Failover and Failback Procedures

Automating failover is complex and often involves custom scripting or managed services. A common approach is a semi-automated process:

Detection: Monitoring systems (e.g., Cloud Monitoring, Prometheus) detect widespread failures in the primary region (e.g., multiple health check failures for the global load balancer).
Alerting: Alerts are triggered to the on-call DevOps team.
Manual/Semi-Automated Failover:
- Database: If using MySQL read replicas, promote the secondary replica to a standalone instance. For PostgreSQL logical replication, this might involve stopping replication, ensuring data consistency, and making the secondary instance writable.
- Load Balancer: Update the URL map of the global load balancer to point the default service to the backend in the secondary region. This can be scripted using gcloud.
- Application Deployment: Ensure the application in the secondary region is running and configured correctly. If using blue/green deployments, switch traffic to the green environment in the secondary region.
Verification: Thoroughly test application functionality and data integrity in the secondary region.

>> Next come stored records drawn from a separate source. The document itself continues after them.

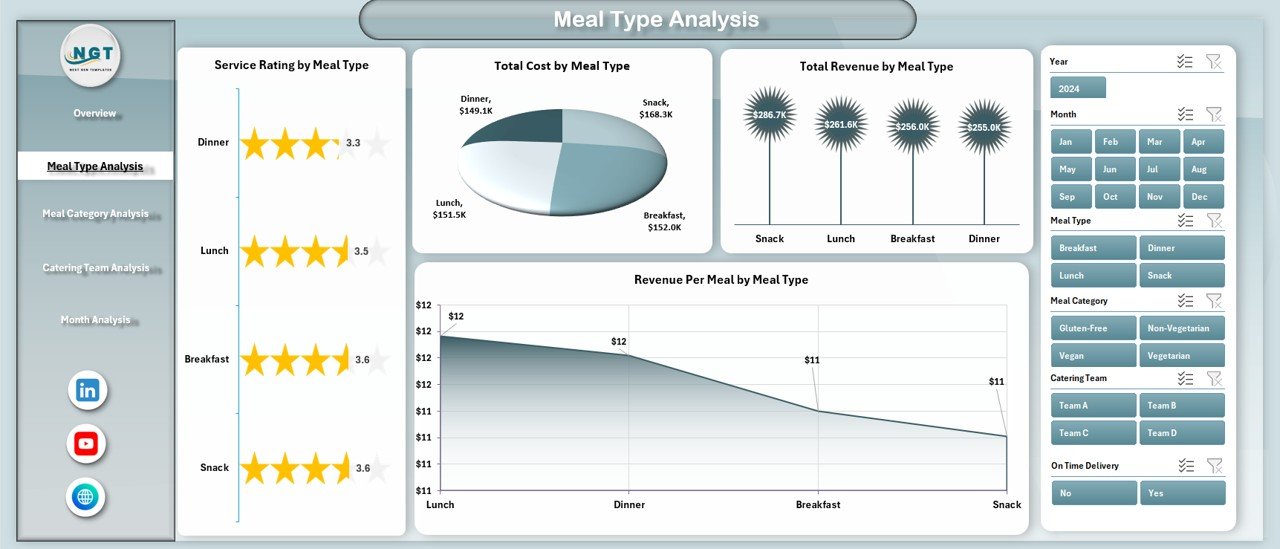Viewport: 1280px width, 549px height.
Task: Switch to Meal Category Analysis page
Action: [95, 213]
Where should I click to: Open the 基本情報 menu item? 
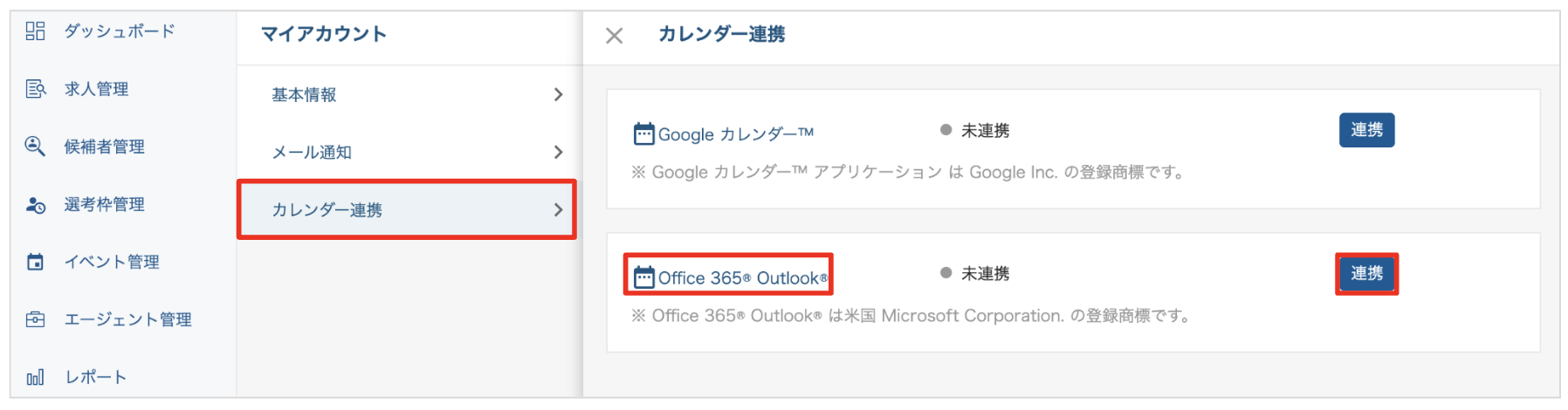pos(304,94)
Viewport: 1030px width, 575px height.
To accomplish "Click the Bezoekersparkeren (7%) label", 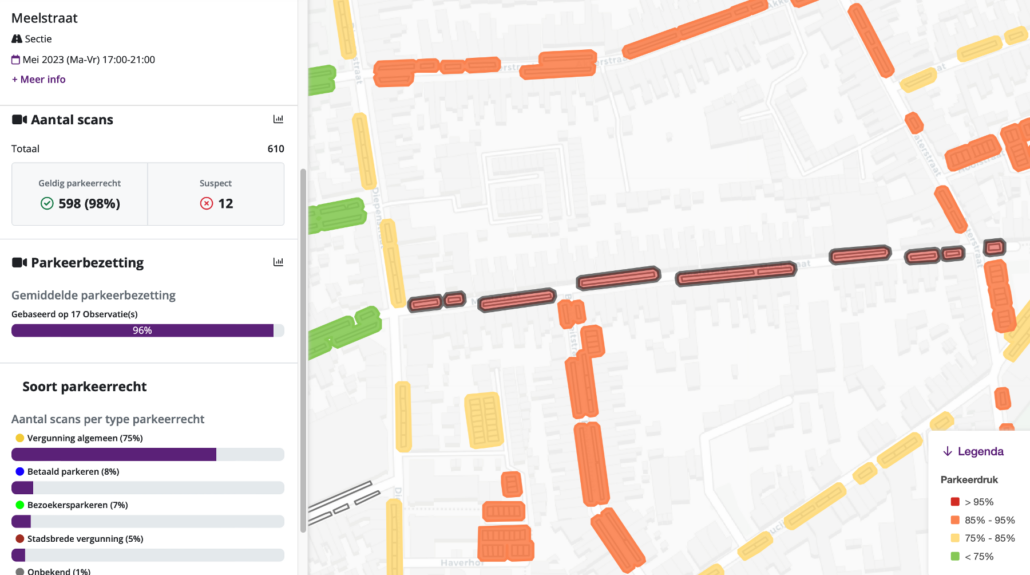I will click(77, 505).
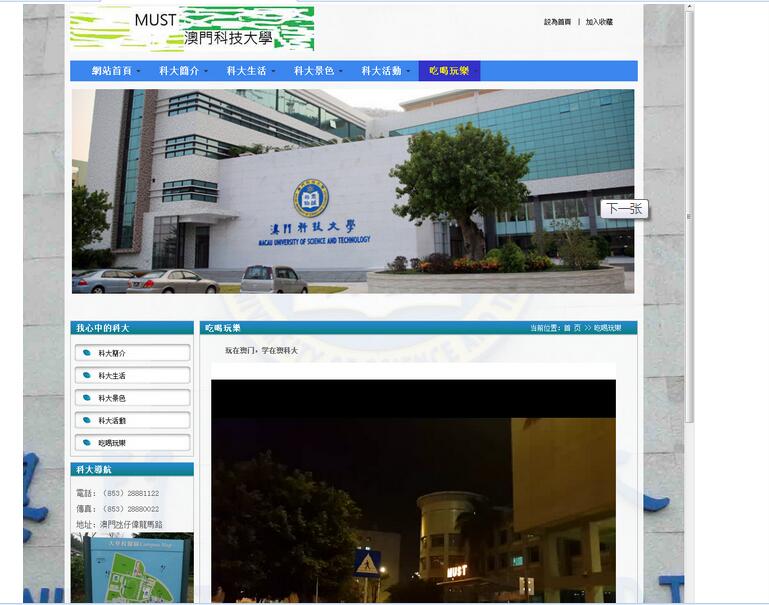Click the university building banner image
The height and width of the screenshot is (605, 769).
pos(352,191)

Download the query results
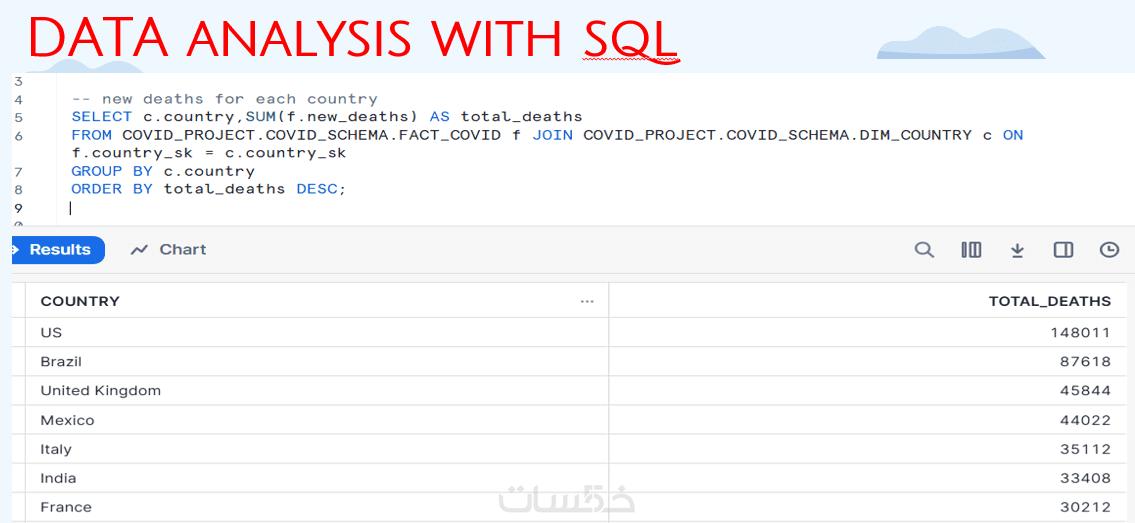(1017, 250)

Scripting Load Balancer Failover

#!/bin/bash

PRIMARY_REGION="us-central1"
SECONDARY_REGION="europe-west1"
GCP_PROJECT_ID=$(gcloud config get-value project)

# Assume backend services are named 'php-backend-us' and 'php-backend-eu'
# Assume URL map is 'php-url-map'

echo "Initiating failover to secondary region: ${SECONDARY_REGION}"

# Update URL map to point to the secondary backend service
gcloud compute url-maps change-backend php-url-map \
  --default-service="php-backend-${SECONDARY_REGION}" \
  --global \
  --project=${GCP_PROJECT_ID}

echo "Load balancer updated. Traffic should now be directed to ${SECONDARY_REGION}."

# Further steps would include:
# 1. Promoting the secondary database instance (if not already automated).
# 2. Verifying application health in the secondary region.
# 3. Potentially scaling up resources in the secondary region.

Failback Procedure

Failback is the process of returning operations to the primary region once it’s restored. This typically involves:

Restoring the primary database from the secondary (which is now the primary). This might involve reversing replication or performing a data dump/restore.
Updating the load balancer URL map back to the primary region’s backend.
Ensuring the primary region’s infrastructure is fully functional and synchronized.

Careful planning and testing of both failover and failback procedures are critical for a successful multi-region DR strategy.